Fui a Cuba en dos ocasiones a inicio de la década de los noventa del siglo pasado. La primera vez como turista y la segunda liderando una misión comercial. En la primera ocasión fui a Santiago de Cuba como parte del primer grupo de turistas mexicanos que tocaron suelo santiaguense. El único hotel de “cinco” estrellas era el Leningrado, en el cual ni siquiera había agua caliente en las duchas. Todo ello en una ciudad en donde jovencitas de secundaria, ataviadas en sus uniformes color mostaza, ofrecían sexo-servicios a los turistas, por el módico precio de unos tenis, o un pantalón de mezclilla. Una ciudad de casas que hace medio siglo fueron una pintoresca adición multicolor al paisaje urbano, pero que ahora solo reflejaban una pobreza generalizada.
En La Habana, el hotel Habana Libre, otrora un lujoso Hilton, ofrecía un solo huevo duro y algo de fruta en su bufet mañanero. Al estar racionados los huevos, ni siquiera pagando podíamos aspirar a que nos sirvieran un segundo huevo. No había leche, ya que estaba reservada a los infantes. Las habitaciones olían a moho. Ese moho proveniente de la incapacidad de dar mantenimiento a la estructura. La pintura de las paredes se escarapelaba en partes.
En las calles, carcachas provenientes de la década de los cincuenta del siglo pasado, eran una lastimosa adición a un paisaje urbano de un país en donde el tiempo se quedó detenido hace más de medio siglo. En la Habana Vieja, se me figuró que las construcciones estaban a un hálito del derrumbe. Vi a jovencitas de secundaria prostituyéndose abiertamente en las calles de la Habana y de Varadero, ese paraíso turístico desarrollado por los españoles y frecuentado por los europeos. Cuba se había convertido en el prostíbulo del mundo. Otrora sólo lo fue de Estados Unidos.

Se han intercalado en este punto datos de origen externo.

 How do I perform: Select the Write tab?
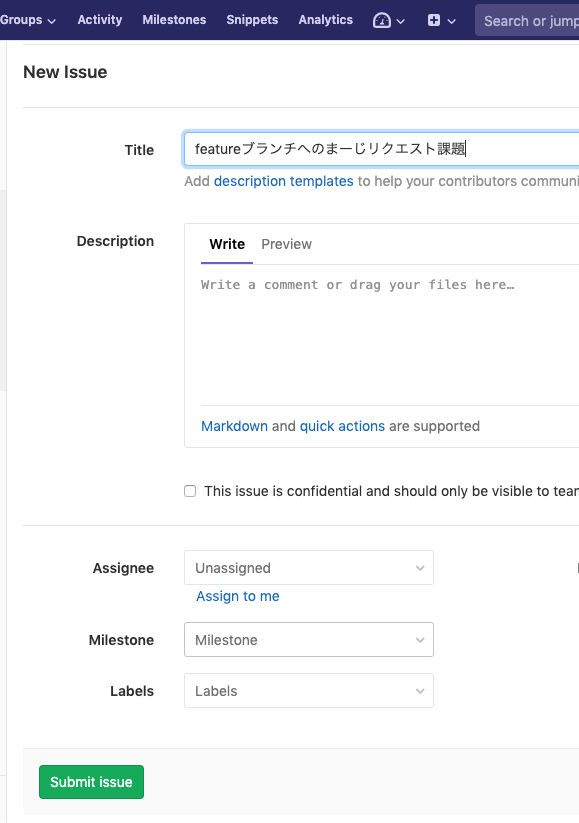227,244
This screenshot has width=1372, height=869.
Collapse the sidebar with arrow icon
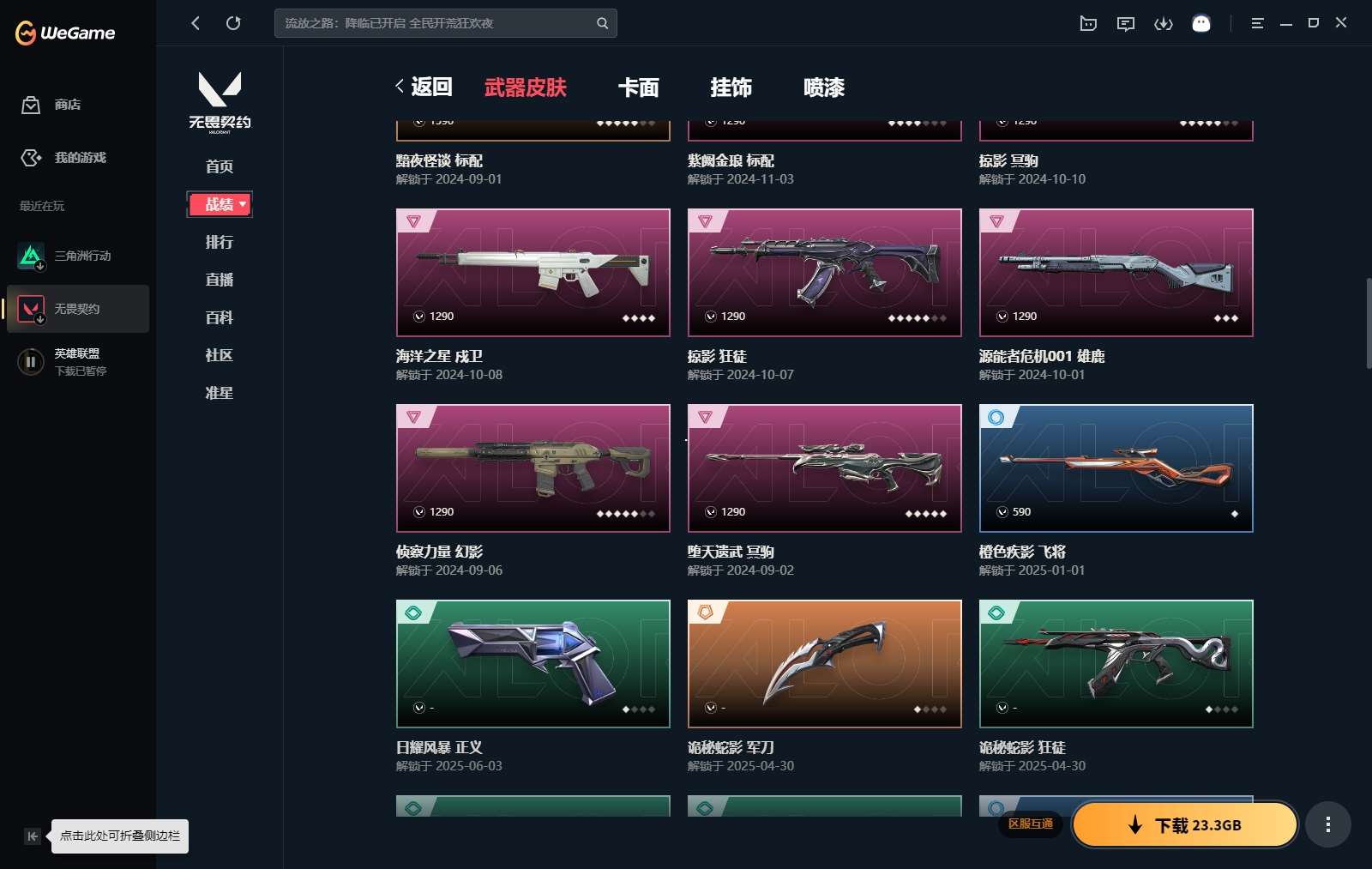coord(33,836)
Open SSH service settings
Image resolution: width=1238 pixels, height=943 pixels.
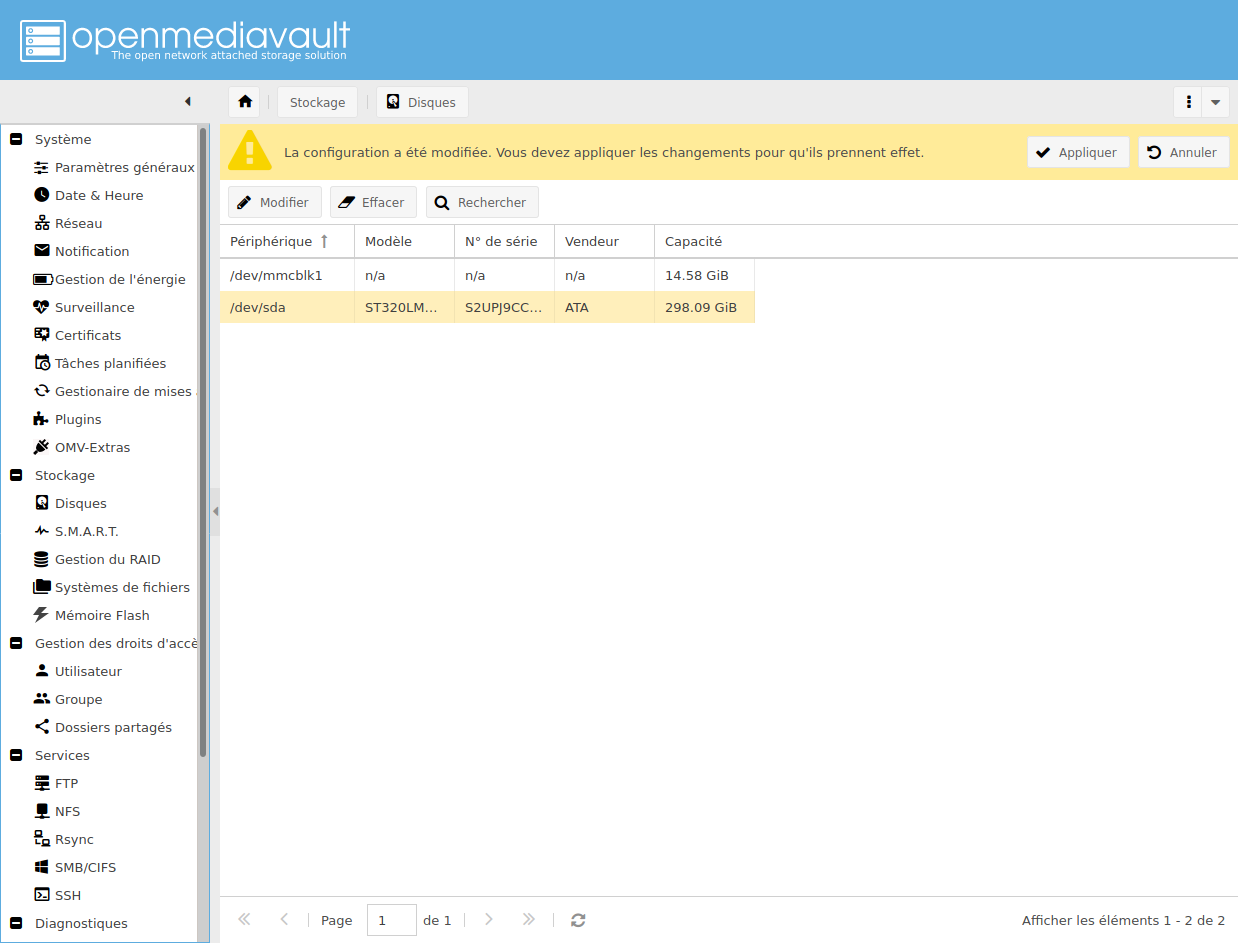coord(68,895)
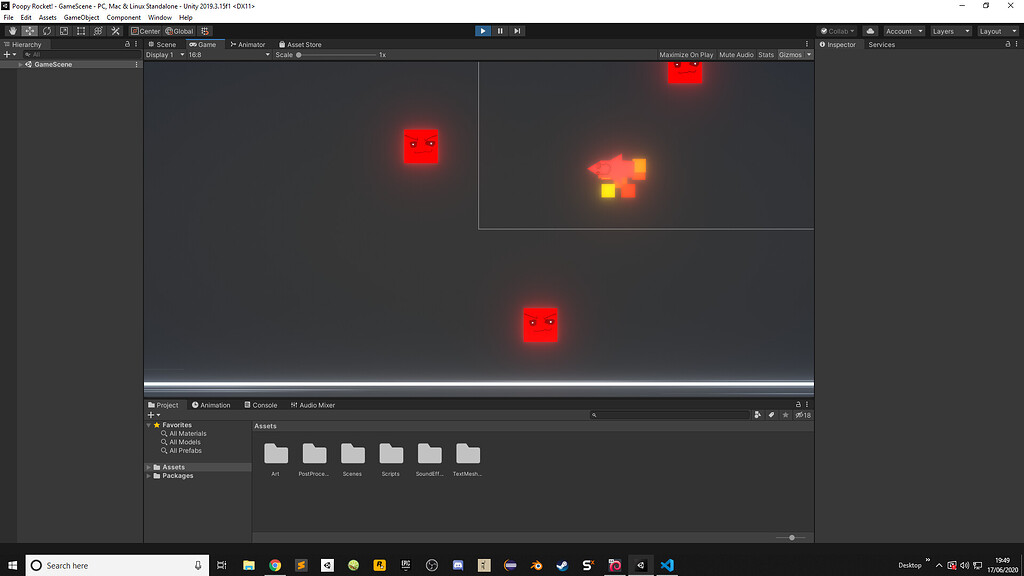
Task: Open the custom editor tools icon
Action: [x=115, y=31]
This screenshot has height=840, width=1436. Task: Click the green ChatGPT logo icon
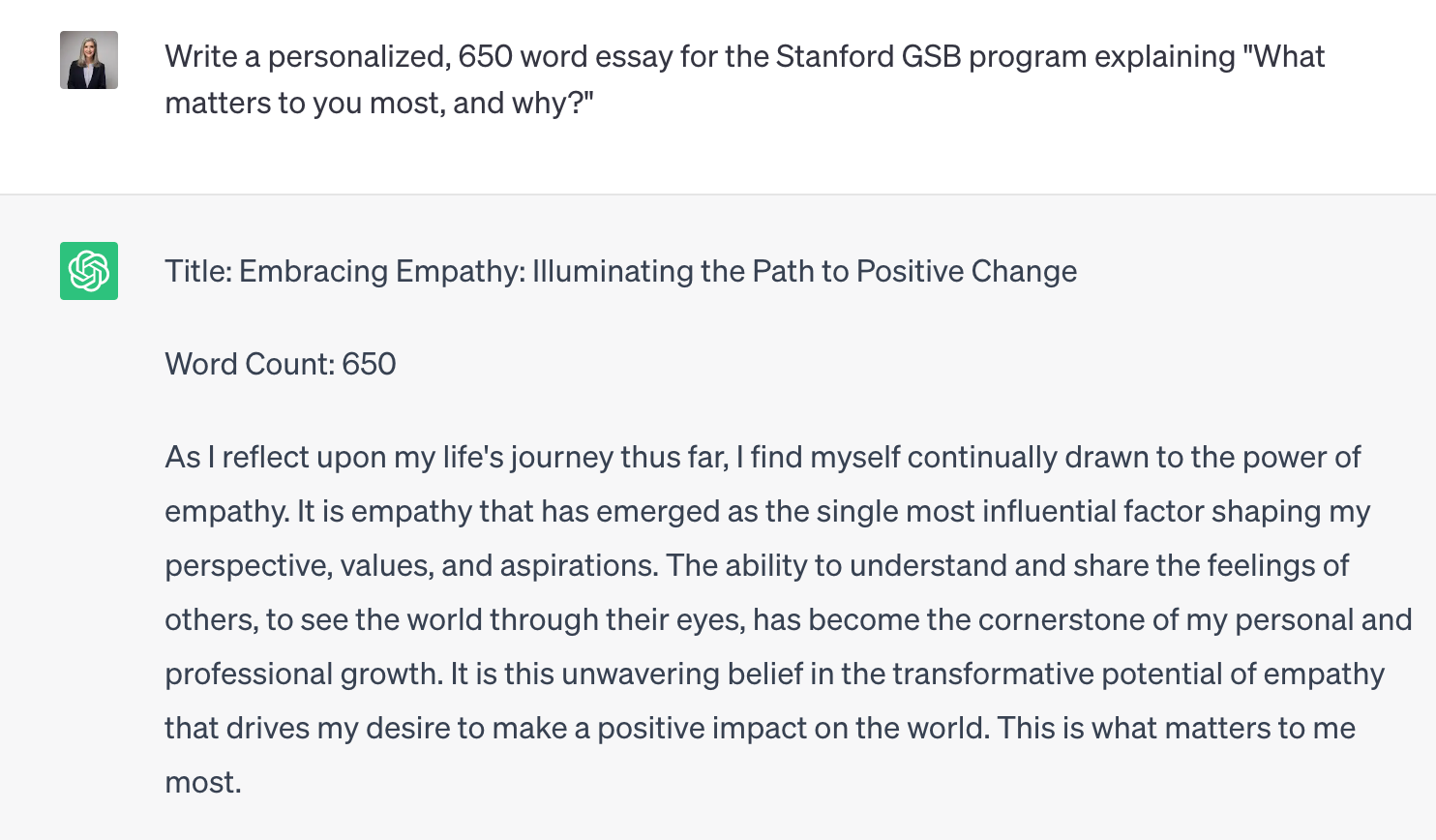pyautogui.click(x=89, y=271)

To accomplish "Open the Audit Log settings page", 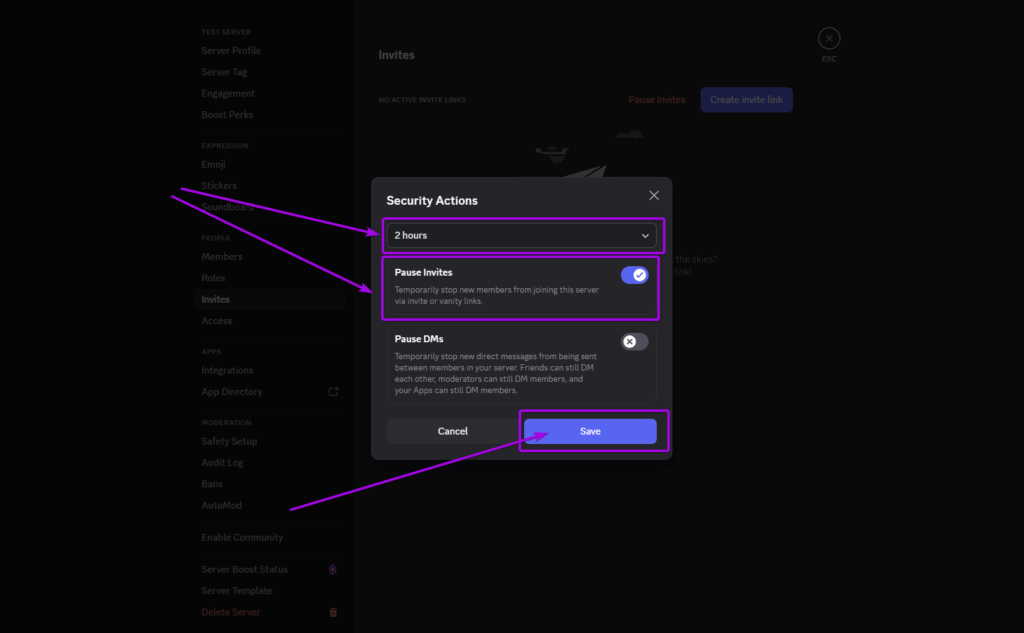I will [222, 462].
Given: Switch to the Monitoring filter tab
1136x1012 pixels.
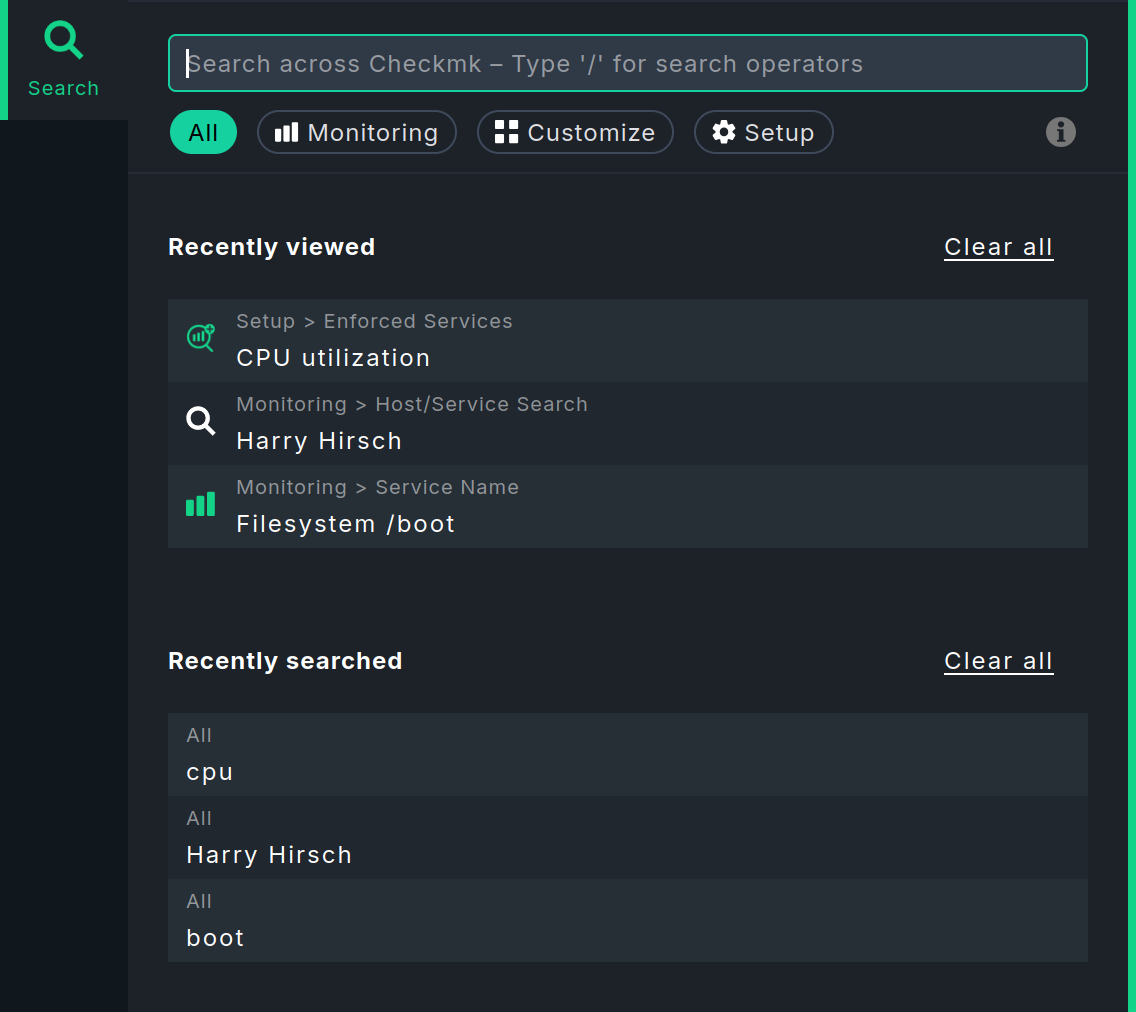Looking at the screenshot, I should pos(356,131).
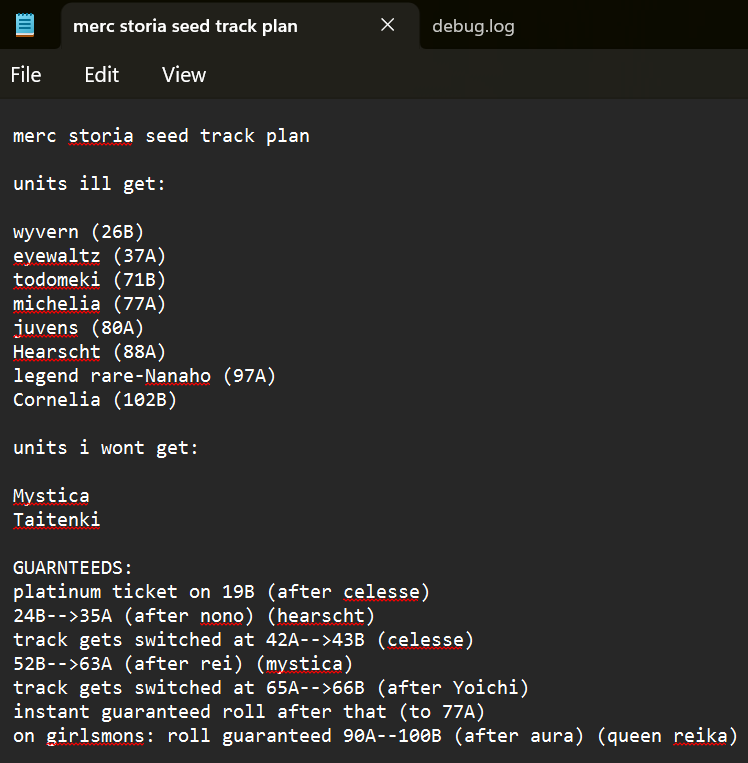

Siendo una isla rodeada de las cálidas aguas del Caribe, no había pescados que se pudieran comprar en un mercado u ordenar en un restaurante. La pesca estaba prohibida, ostensiblemente por el temor del gobierno castrista de que una fuga masiva de cubanos hacia Miami dejaría a la isla sin habitantes. Los anaqueles de las pocas tiendas abiertas a los locales estaban vacíos. Pero las tiendas Intur, repletas de carísimos productos estadounidenses y europeos, sólo aceptaban dólares y sólo estaban abiertas a los turistas extranjeros. Un flagrante gesto de discriminación en un país que se asume como epítome de la igualdad y equidad ante la comunidad internacional.
Esa era la Cuba de Fidel Castro. El lado positivo de la moneda es que todos los cubanos, sin excepción alguna, están alfabetizados. De hecho, cursar hasta el último grado de secundaria es obligatorio. Todos los cubanos sin excepción tienen acceso a servicios médicos. Como en muchos países de medicina socializada, el sistema de salud presenta severas carencias y algunas instalaciones clínicas dejan mucho que desear. Pero por el otro lado, en este diminuto país han desarrollado medicamentos altamente apreciados en el resto del mundo, que hacen que Cuba hasta se haya convertido en un limitado destino de turismo médico.
Al visitar Cuba como parte de una misión comercial, nos ofrecieron una cena con los mejores vinos franceses y filete miñón a los que los cubanos de a pie jamás tendrían acceso, en una mansión confiscada a alguien al triunfar la revolución castrista, en la que ningún cubano de a pie podría darse el lujo de vivir.
Fidel Castro fue un hombre que tuvo un sueño. Y luchó por ese sueño, sin tregua alguna. Un sueño convertido en dictadura que ha hecho de ese país una pesadilla de la que tal vez pronto puedan despertar los cubanos. Un sueño que ha convertido una paradisiaca isla en un sumidero donde prevalece la pobreza. Hoy no veo que existan líderes con un sueño, ni siquiera con un sueño equivocado. Indiscutiblemente fue uno de los más prominentes líderes del mundo. El dictador ha muerto. Larga vida al dictador.